EXERCISE INSTRUCTIONS> Please copy each line in the records below that contains the string "Analytics".
DATA FOR THIS EXERCISE below:
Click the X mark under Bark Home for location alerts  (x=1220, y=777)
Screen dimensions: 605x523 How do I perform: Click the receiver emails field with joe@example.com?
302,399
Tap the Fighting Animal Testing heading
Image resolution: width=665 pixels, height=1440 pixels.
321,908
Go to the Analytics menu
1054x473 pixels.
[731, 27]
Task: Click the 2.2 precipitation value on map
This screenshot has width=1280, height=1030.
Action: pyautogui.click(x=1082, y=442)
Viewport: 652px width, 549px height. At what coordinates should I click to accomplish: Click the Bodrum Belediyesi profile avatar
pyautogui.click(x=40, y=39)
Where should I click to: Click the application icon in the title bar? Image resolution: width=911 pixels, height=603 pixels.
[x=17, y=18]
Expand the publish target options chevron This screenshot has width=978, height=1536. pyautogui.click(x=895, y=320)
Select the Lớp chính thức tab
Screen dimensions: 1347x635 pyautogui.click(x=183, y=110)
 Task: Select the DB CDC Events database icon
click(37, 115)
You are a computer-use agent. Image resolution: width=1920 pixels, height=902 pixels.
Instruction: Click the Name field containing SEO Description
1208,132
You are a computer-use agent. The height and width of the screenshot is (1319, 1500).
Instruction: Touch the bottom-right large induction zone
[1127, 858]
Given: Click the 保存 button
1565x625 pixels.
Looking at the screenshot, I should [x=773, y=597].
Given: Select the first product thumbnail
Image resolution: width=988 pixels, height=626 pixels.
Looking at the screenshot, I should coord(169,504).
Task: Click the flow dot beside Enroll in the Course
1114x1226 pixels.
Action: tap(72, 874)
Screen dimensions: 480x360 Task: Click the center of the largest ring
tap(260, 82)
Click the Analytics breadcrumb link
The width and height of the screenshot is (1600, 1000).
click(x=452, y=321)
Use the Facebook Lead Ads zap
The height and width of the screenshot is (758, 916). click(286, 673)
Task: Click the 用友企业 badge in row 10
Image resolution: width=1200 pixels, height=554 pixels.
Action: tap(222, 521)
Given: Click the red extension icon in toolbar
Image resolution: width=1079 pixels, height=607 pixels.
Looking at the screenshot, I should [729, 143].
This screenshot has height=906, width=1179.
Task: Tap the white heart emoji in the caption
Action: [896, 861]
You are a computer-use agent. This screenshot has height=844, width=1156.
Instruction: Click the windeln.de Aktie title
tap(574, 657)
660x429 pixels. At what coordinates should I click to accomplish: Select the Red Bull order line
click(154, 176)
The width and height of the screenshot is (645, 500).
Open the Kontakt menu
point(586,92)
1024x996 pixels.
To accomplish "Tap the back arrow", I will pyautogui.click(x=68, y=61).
End of DATA FOR THIS EXERCISE.
SOLUTION FOR THIS TASK>
Go to the Analytics menu
Click the Analytics breadcrumb link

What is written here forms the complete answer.